*** Block opens ***

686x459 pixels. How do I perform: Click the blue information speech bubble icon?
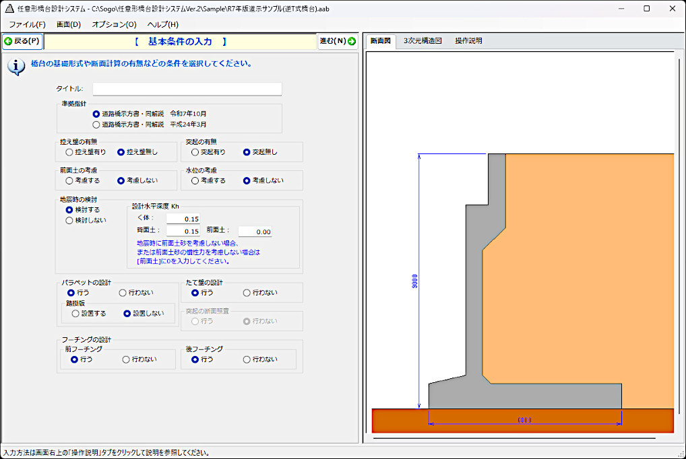16,67
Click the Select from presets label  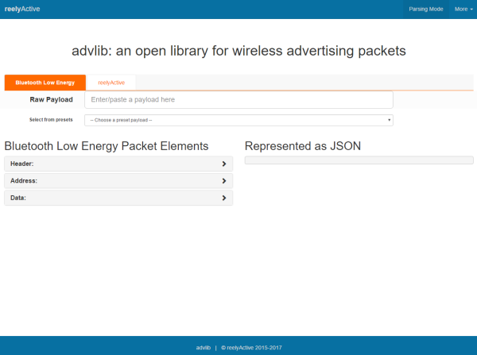pyautogui.click(x=51, y=120)
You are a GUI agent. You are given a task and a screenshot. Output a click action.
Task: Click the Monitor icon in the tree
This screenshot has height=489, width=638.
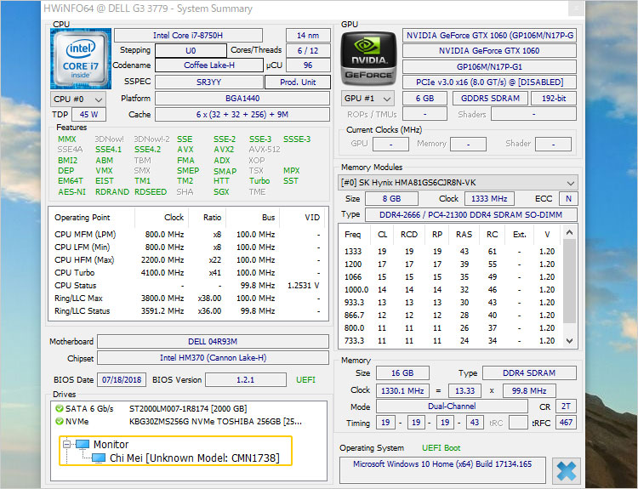pos(83,444)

*** Block closes ***

Exercise
Given the listing above, return exactly, and only, the lines from the line with "You are a GUI" through its final line, both included, with the pictures removed.

The answer
You are a GUI agent. You are given a task and a screenshot. Output a click action.
Task: Click the Monitor icon in the tree
This screenshot has height=489, width=638.
pos(83,444)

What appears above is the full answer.